DATA SHOWN Block Start

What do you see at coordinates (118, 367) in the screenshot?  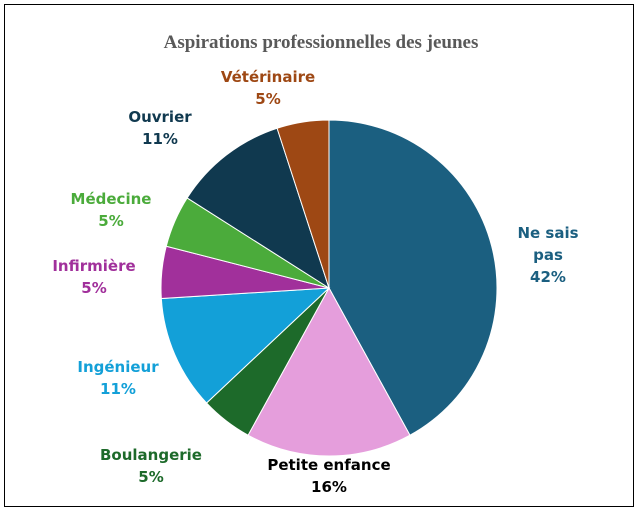 I see `category-label: Ingénieur` at bounding box center [118, 367].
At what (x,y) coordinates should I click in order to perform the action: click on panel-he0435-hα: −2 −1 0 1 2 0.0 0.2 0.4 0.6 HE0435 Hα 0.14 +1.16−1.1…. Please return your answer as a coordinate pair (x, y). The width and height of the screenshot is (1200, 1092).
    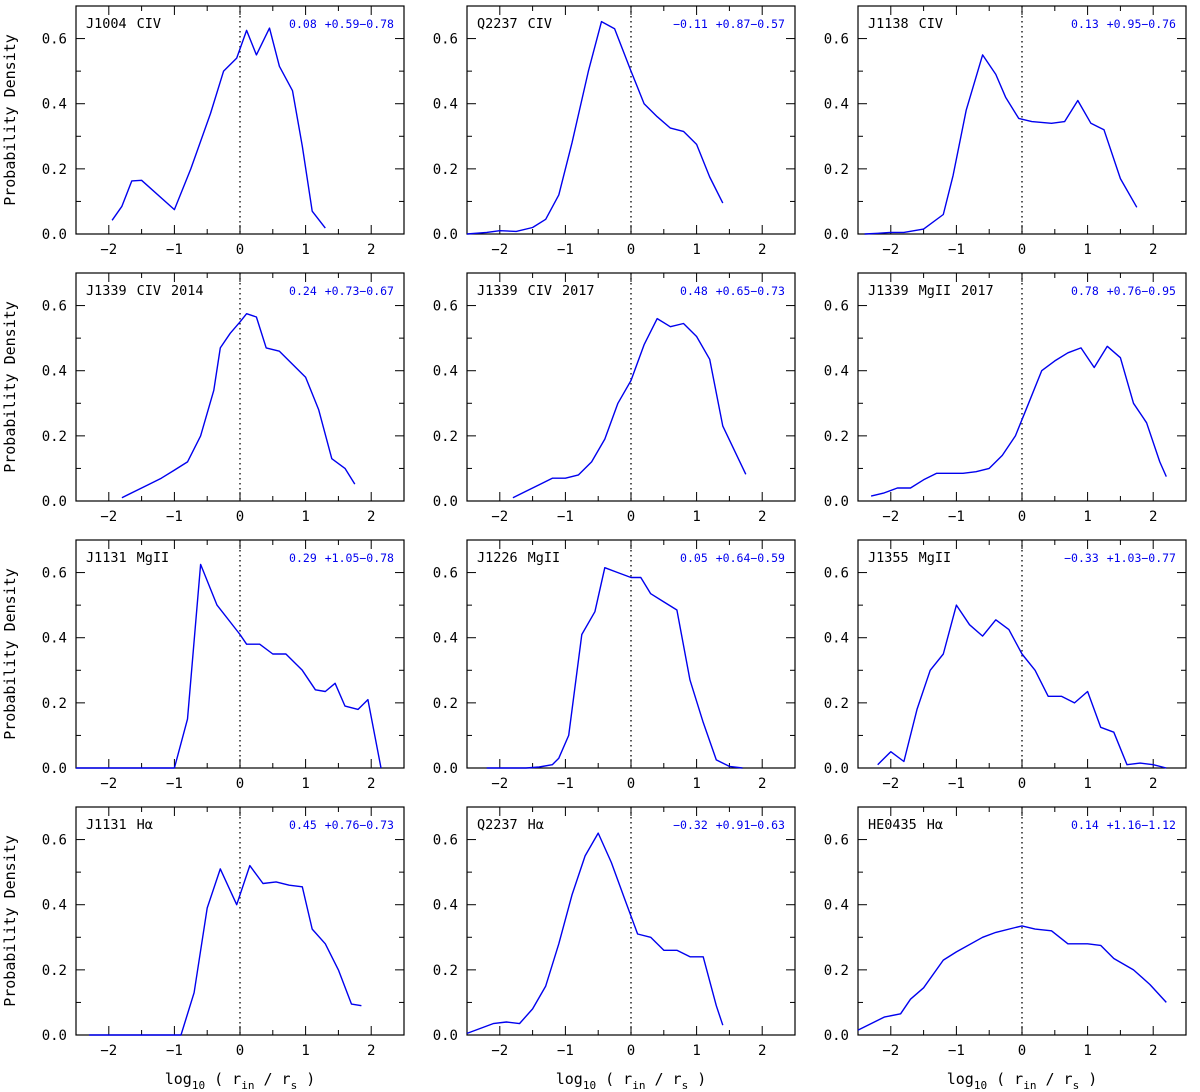
    Looking at the image, I should click on (1006, 932).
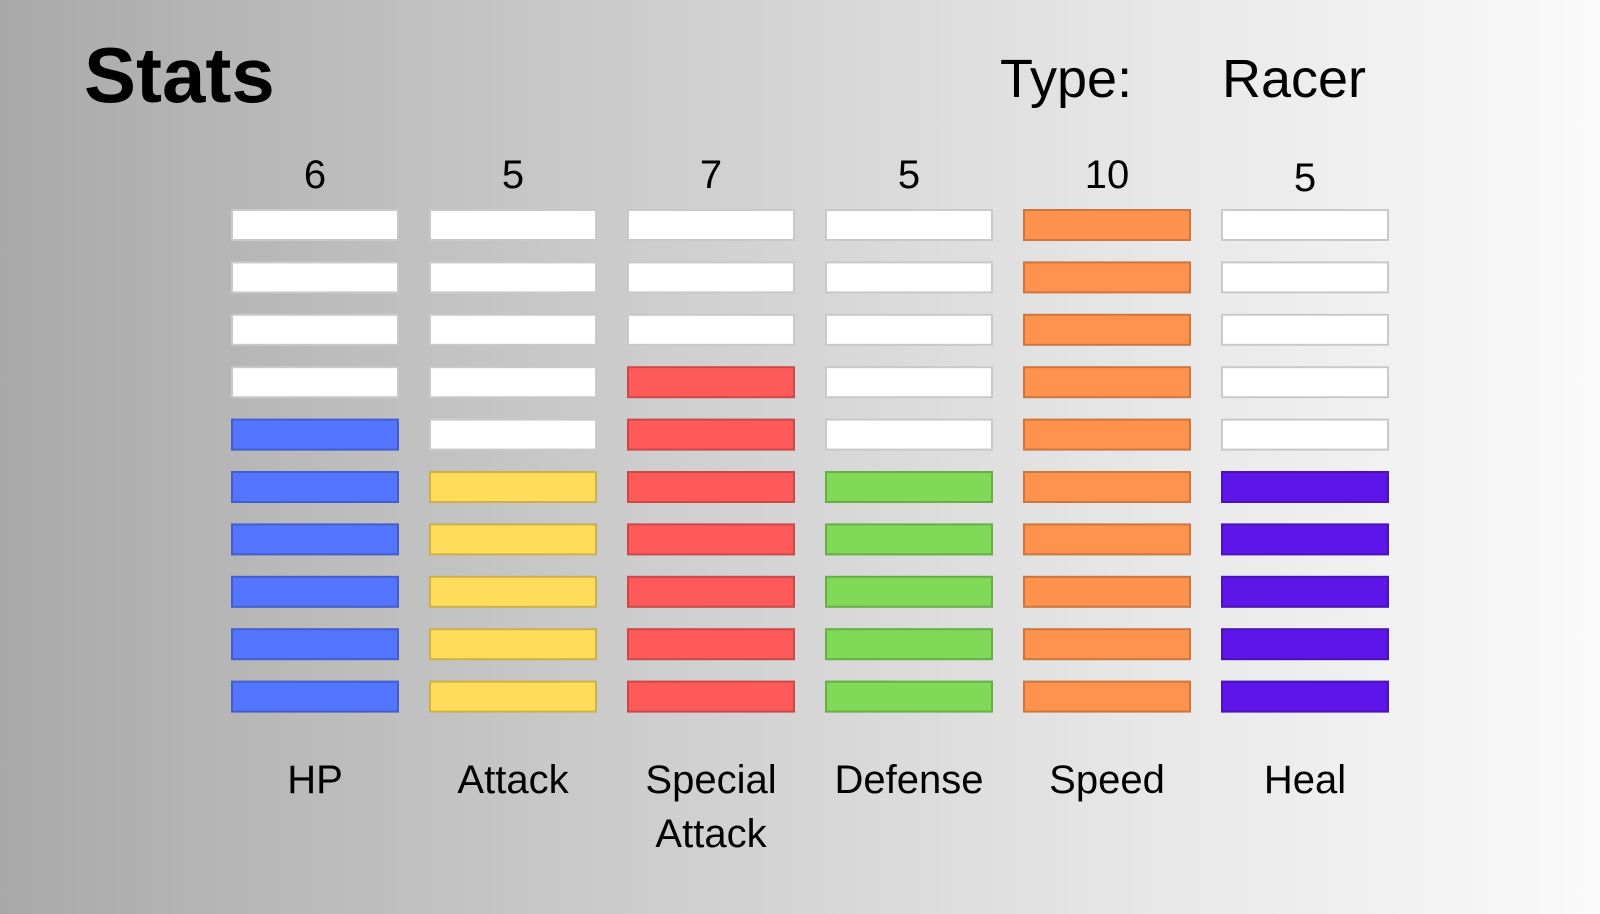 Image resolution: width=1600 pixels, height=914 pixels. Describe the element at coordinates (1107, 382) in the screenshot. I see `speed-segment-7-filled` at that location.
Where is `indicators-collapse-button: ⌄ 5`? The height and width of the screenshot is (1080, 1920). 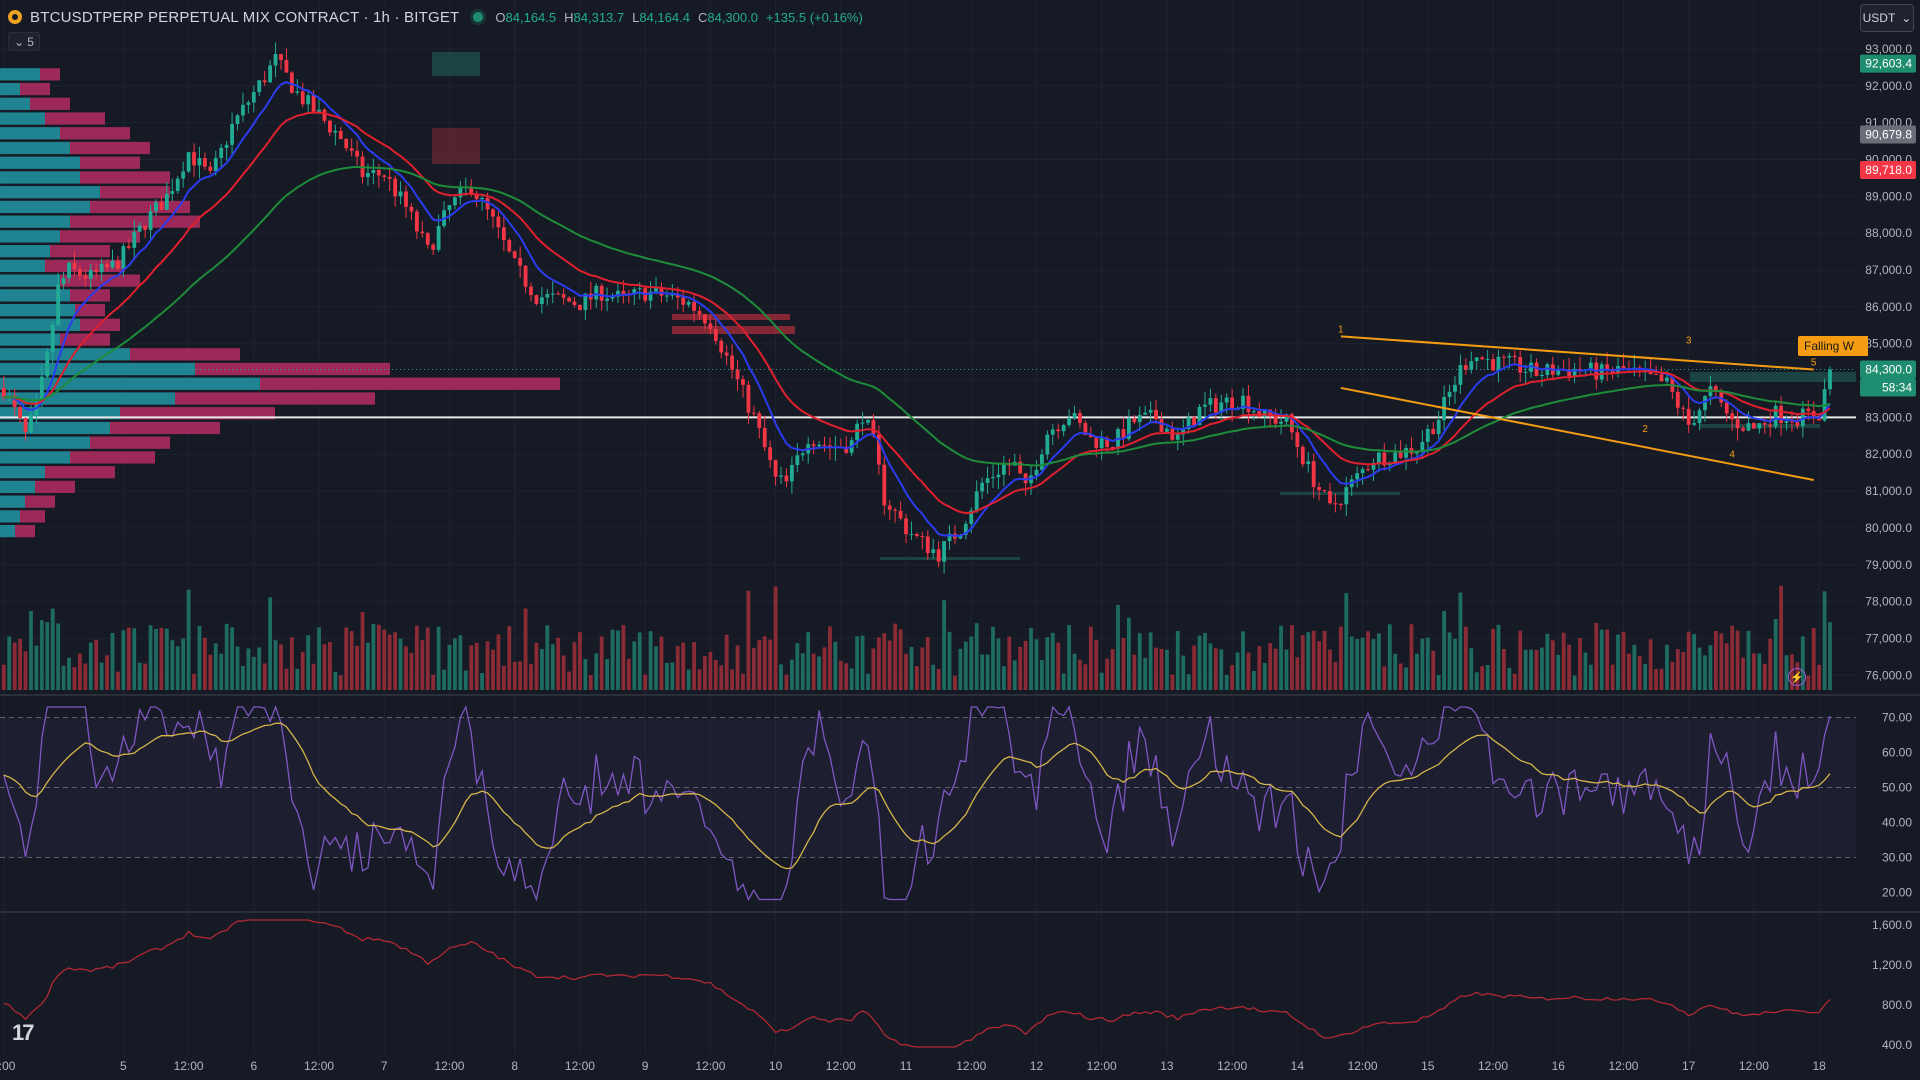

DATA SHOWN Block End

* **WHAT NEEDS TO BE DONE**
Select every line of the entries above that contains the word "click", and copy each one out in full.

* **ANSWER SECTION**
At what (x,y) coordinates should I click in order to perform the action: click on panel-he0435-hα: −2 −1 0 1 2 0.0 0.2 0.4 0.6 HE0435 Hα 0.14 +1.16−1.1…. Please return your answer as a coordinate pair (x, y). The width and height of the screenshot is (1200, 1092).
    Looking at the image, I should click on (1006, 932).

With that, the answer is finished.